I feel it in my chest as my feet walk one by one. My heart is pounding in my chest. My breath is shallow. My feet stop. They are frozen in their tracks. I kick at the gravel. I want to move but I am terrified. There is no monster in front of me; but rather it is inside myself.

The monster inside my chest makes me shake involuntarily. My whole body shakes in fear. I want to run. My feet want to run but they cannot. I am frozen solid. I shake with fear. I look at my hands. Liquid appears out of my palm and it freezes. Ice develops around my finger tips and spreads to embrace my hands. They are completely frozen. My hands are engulfed in blocks of ice.

Ice spreads from my hands to my arms and to my torso. My rib cage is encased in ice. My entire body is fixed in one place. I am standing on a gravel filled dirt road staring straight forward into the sunset. The sun is setting and I cannot do anything but watch it. The darkness is upon me. I can do nothing but embrace it.

I embrace what is coming. I stare straight forward and see the shades of red, orange, purple and yellow melting in the distance. I can’t change it. I can’t move. So I watch. I am crying but the tears are frozen and stuck to my face. The sunset is the most beautiful thing I have ever seen. I want to touch it. I want to be immersed in its beauty.

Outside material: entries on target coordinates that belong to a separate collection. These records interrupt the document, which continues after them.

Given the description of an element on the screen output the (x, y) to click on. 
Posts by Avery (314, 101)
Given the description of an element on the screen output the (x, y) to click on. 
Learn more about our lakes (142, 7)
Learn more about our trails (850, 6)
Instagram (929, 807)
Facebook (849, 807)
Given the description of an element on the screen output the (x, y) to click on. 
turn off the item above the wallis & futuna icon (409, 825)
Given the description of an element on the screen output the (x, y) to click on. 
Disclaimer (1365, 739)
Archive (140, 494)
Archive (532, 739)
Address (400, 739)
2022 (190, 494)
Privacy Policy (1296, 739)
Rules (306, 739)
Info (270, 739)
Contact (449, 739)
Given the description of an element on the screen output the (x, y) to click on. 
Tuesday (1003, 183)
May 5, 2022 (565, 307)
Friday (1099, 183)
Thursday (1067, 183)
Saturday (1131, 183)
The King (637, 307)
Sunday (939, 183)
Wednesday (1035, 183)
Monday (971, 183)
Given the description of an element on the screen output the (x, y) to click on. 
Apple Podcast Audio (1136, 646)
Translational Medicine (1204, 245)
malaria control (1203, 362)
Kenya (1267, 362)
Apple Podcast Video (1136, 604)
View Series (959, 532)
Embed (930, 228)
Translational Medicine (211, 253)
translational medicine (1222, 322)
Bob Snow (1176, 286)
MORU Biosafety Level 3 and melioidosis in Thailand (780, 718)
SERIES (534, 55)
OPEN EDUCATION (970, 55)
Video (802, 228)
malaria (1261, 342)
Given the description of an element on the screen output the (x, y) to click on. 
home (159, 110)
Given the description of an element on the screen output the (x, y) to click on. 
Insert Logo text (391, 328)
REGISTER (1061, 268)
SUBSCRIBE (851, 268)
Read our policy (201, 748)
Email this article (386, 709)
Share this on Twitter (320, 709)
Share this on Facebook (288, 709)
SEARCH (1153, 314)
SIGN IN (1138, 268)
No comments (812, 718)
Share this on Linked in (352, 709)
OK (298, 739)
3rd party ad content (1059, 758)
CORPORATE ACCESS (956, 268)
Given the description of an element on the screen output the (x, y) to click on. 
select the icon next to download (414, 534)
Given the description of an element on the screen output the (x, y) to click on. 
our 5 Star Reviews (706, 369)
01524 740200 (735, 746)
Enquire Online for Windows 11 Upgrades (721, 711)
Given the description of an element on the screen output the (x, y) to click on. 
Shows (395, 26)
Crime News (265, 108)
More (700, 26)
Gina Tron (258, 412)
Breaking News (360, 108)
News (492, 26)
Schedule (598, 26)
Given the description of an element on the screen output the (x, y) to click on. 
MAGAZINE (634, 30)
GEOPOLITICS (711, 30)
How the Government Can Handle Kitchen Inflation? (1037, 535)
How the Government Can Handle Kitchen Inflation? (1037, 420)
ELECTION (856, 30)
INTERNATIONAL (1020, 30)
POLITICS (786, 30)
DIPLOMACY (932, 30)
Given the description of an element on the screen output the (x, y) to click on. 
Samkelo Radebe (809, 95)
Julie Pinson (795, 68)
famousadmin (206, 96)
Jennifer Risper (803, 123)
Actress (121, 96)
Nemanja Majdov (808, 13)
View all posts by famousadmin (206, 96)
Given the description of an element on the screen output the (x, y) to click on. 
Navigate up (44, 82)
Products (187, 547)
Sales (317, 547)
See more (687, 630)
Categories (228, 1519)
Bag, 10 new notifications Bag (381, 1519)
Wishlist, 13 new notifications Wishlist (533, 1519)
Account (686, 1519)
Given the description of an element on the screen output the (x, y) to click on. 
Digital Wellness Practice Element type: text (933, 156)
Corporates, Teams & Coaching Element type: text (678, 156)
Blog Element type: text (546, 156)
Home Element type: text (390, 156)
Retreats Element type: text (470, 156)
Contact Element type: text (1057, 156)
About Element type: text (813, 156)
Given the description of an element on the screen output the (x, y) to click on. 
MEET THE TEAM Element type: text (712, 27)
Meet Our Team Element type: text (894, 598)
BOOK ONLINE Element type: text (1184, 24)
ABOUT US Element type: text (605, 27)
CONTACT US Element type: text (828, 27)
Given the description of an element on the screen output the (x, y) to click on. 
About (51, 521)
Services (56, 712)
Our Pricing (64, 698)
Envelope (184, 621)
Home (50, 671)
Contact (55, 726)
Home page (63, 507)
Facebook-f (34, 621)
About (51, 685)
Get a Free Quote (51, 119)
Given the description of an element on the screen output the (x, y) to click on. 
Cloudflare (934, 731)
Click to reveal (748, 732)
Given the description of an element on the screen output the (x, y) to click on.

The tears are coming fast now. They come quickly and hard. There are so many tears. They stream down my face and melt the ice on my cheeks. They reach down my neck and my torso. I can feel it. The ice is melting. I begin to laugh. My laughter lifts my body up. I am floating in the air towards the orange sunset. I am free now. Free from the pain. Free from the stagnancy. Most of all, I am one with the rainbow.